_Extrait du texte_
━━━━━━━━━━━━━━━━
D’un côté, se présentait, en effet, l’idée de recentrer
et d’équilibrer les institutions, sous le couvert d’une réforme qui n’en était
pas vraiment une, en revalorisant le rôle du Parlement, en restituant aux
partenaires sociaux et à tous les représentants de la société civile dans
l’État (définition même de la démocratie) leur position initiale, celle dont
ils avaient été déchus, et en assurant principalement l’indépendance du
judiciaire, chargé de faire respecter un droit qui s’impose à tous et qui
indique au préalable les biens de la « chose publique » et leurs règles
de distribution égale (par maintien par exemple d’un juge d’instruction, et non
de l’instruction, veillant à la pratique d’enquêtes à décharge…). De même, le
Conseil constitutionnel était révisé dans sa composition, assez unique au
monde, réservée à des politiques (et non à des universitaires apolitiques
parfois même tirés au sort, comme cela a pu être exemplairement le cas
ailleurs). Une telle idée n’était au fond qu’un effort de reprise de la conception
même de Montesquieu, dans un pays qui, il est vrai, à la surprise des pays
anglo-saxons surtout (les pays germaniques ayant plutôt promu l’identification
du droit et de l’État à des heures malheureuses) n’ont jamais vraiment compris
que les Français empruntent à Montesquieu sans véritablement le suivre ou en
l’ignorant pour n’en faire qu’un billet de banque ou l’emblème tout de même
d’une université.
━━━━━━━━━━━━━━━━
Relevés de position cible:
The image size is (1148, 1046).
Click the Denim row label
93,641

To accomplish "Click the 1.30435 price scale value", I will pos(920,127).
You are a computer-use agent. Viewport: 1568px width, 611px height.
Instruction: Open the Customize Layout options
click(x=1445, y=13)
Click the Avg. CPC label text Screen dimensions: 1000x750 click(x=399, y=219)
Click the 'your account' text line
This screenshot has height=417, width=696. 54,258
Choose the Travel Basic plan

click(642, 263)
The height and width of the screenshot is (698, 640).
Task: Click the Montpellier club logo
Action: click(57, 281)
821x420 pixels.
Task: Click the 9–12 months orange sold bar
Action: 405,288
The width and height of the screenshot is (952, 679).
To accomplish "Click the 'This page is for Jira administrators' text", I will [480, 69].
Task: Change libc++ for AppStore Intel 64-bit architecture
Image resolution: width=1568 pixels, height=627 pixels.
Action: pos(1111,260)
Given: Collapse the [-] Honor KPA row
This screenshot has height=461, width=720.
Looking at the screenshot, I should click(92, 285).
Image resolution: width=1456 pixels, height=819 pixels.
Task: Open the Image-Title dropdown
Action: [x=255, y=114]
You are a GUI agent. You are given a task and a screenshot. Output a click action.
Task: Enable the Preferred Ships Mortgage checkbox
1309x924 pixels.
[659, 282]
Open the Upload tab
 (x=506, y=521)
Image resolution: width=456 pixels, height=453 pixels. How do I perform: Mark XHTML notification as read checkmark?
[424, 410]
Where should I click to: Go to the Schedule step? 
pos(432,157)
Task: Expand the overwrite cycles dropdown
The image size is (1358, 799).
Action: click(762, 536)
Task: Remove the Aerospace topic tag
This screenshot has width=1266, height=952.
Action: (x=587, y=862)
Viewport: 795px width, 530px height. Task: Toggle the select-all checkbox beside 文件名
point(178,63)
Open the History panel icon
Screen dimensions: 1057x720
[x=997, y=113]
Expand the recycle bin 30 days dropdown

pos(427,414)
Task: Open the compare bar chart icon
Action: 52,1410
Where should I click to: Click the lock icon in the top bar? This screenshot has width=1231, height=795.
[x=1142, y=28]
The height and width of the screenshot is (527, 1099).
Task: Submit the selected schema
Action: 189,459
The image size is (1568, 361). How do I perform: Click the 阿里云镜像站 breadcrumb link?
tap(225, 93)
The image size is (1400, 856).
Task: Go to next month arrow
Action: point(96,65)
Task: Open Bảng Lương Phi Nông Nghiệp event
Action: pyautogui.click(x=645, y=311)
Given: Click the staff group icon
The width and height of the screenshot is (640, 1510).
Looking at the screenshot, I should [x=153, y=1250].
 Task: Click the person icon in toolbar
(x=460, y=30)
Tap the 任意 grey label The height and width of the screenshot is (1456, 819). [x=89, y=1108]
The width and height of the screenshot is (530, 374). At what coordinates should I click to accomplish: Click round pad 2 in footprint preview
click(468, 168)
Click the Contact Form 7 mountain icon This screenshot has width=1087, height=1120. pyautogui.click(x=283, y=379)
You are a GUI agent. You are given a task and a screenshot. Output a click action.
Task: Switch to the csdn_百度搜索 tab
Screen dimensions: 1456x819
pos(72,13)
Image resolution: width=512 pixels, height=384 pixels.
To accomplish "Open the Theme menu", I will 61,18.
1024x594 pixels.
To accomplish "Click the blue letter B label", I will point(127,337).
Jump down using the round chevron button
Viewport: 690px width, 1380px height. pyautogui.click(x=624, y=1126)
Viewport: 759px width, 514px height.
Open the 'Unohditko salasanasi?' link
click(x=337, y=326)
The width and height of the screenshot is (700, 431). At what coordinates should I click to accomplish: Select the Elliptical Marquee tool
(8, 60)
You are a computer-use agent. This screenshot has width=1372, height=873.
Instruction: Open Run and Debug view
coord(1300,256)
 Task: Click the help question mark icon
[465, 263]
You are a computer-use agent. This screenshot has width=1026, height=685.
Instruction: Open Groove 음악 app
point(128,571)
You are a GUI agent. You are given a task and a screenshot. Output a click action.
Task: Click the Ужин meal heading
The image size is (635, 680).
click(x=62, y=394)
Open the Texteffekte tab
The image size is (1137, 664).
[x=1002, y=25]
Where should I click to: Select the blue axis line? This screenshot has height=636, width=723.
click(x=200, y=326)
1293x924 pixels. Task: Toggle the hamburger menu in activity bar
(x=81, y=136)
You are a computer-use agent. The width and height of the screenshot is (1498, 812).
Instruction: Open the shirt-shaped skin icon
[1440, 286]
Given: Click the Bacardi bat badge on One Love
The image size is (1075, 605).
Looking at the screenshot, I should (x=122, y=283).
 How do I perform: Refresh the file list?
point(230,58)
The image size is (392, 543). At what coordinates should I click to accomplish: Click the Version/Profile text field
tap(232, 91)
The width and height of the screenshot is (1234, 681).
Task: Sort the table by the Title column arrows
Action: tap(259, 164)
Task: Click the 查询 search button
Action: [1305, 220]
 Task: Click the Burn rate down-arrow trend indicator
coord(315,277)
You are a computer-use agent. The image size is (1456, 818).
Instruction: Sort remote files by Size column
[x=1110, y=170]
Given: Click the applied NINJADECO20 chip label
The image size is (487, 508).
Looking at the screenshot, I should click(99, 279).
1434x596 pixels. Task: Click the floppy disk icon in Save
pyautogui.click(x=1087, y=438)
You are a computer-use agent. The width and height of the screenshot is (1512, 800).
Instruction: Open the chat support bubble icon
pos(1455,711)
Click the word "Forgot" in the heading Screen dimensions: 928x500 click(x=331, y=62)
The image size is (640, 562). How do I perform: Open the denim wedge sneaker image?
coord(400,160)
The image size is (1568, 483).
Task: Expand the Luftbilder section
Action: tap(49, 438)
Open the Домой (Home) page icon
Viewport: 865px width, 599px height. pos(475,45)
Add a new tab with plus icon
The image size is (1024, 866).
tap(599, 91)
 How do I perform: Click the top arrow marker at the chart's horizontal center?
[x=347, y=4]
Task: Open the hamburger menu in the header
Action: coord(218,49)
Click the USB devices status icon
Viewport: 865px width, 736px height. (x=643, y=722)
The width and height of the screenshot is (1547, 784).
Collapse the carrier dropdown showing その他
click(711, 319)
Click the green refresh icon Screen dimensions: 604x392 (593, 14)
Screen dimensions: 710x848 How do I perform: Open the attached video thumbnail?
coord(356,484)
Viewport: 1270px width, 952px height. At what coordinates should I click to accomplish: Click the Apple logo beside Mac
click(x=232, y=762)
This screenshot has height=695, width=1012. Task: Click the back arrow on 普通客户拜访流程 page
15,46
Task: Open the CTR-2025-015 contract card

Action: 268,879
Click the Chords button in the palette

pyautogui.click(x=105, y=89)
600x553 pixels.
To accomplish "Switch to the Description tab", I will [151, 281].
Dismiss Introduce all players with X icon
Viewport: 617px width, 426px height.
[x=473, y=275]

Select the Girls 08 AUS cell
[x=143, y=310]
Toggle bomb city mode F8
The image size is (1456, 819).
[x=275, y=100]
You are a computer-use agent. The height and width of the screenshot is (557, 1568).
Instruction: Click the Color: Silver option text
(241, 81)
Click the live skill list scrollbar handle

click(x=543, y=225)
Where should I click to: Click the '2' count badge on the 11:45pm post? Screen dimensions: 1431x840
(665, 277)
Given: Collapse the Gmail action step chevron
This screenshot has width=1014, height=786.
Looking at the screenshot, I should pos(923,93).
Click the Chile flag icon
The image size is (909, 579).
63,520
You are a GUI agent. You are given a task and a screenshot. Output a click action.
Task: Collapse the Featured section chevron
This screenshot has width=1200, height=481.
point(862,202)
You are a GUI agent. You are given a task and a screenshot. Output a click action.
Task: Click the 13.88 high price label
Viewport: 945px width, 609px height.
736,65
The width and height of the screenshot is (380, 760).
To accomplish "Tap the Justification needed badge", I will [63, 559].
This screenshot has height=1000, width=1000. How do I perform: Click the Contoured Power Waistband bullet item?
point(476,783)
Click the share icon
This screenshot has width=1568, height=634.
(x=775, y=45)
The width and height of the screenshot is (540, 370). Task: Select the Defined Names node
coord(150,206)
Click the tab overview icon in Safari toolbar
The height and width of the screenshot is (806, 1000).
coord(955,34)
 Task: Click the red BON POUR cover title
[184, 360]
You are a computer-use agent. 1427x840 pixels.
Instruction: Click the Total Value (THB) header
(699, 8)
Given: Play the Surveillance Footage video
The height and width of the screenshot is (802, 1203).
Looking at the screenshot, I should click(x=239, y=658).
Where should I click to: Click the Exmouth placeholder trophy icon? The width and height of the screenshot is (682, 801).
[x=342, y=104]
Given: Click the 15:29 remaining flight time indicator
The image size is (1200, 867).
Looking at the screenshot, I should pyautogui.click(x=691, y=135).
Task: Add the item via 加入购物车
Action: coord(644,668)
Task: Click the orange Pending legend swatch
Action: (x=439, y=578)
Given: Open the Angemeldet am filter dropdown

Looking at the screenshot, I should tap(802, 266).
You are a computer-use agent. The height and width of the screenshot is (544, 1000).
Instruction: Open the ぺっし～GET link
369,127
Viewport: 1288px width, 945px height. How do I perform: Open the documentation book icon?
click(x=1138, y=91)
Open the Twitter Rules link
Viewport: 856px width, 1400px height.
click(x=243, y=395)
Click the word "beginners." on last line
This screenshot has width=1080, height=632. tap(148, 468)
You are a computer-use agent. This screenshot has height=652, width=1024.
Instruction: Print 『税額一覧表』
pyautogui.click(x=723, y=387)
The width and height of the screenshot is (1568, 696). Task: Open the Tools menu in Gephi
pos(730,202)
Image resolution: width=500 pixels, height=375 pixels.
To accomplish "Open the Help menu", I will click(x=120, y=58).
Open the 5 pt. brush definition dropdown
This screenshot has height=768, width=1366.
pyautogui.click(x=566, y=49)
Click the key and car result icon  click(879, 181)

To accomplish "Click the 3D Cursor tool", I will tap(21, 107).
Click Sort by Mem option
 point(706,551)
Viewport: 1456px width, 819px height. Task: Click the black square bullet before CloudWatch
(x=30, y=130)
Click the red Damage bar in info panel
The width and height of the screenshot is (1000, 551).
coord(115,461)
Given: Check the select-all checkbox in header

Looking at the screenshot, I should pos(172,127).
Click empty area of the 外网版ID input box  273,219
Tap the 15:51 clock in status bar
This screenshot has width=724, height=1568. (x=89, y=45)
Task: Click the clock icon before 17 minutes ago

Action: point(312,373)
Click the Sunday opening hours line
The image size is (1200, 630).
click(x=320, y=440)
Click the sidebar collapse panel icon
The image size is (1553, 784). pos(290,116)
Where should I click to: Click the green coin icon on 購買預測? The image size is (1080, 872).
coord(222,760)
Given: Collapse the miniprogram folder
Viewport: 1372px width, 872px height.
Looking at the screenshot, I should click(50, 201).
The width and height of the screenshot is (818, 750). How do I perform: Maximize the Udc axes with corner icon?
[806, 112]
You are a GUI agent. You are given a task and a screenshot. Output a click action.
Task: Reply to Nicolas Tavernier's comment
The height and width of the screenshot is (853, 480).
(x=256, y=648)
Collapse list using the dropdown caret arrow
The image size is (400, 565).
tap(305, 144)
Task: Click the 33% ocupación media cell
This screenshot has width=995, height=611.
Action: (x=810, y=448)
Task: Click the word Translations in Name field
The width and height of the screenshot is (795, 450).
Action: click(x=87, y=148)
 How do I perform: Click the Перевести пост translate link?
━━━━━━━━━━━━━━━━
_Énoncé 1_
Dans le passage sur la réforme des institutions, à qui la composition du Conseil constitutionnel était-elle réservée ?
_Énoncé 2_
Poursuivez le passage sur la réforme des institutions après sa dernière phrase.

_Réponse rédigée 1_
À des politiques.

_Réponse rédigée 2_
Il s’agissait par
conséquent d’en revenir à ses sources intellectuelles et historiques qui ont
marqué toutes les nations du monde, à travers le rayonnement de L’Esprit des
Lois, mais que la France, après l’expérience républicaine de deux siècles,
pouvait mieux faire siennes encore que certaines monarchies constitutionnelles
qui ont prétendu s’y rallier. Goethe n’a-t-il pas écrit dans son Faust
: « ce que tu tiens de tes pères, ce que tu as hérité d’eux, acquiers-le
pour le posséder » ? Le temps était venu de faire évoluer les
« autorités » vers de vrais « pouvoirs», et de réduire ainsi, le
plus démocratiquement du monde, les pouvoirs vétustes d’un président à ceux
d’un arbitre actif. Ce qu’Yves Simon (l’ami de Maritain, qui préféra en 1955 la
nationalité américaine à la française) présenta dans son cours de philosophie
politique à Chicago comme « le gouvernement démocratique ». Ce
projet, cette vision, accomplissait l’histoire, préfigurait l’avenir, et savait
enfin tirer la leçon des crises du XXe s., et, en particulier, de ses guerres
que les égoïsmes d’État n’ont pu enrayer : il profitait surtout de
l’enseignement qui, depuis Platon, dénonce le pouvoir nocif et pervers de la
subjectivité dans le maniement des institutions. La dépersonnalisation
de la fonction présidentielle, qu’il conduisait à n’assumer qu’un rôle
d’arbitre actif et de garant de l’esprit public, marquait le progrès ultime que
seul un progrès de la conscience et de la générosité du cœur pouvait
accompagner.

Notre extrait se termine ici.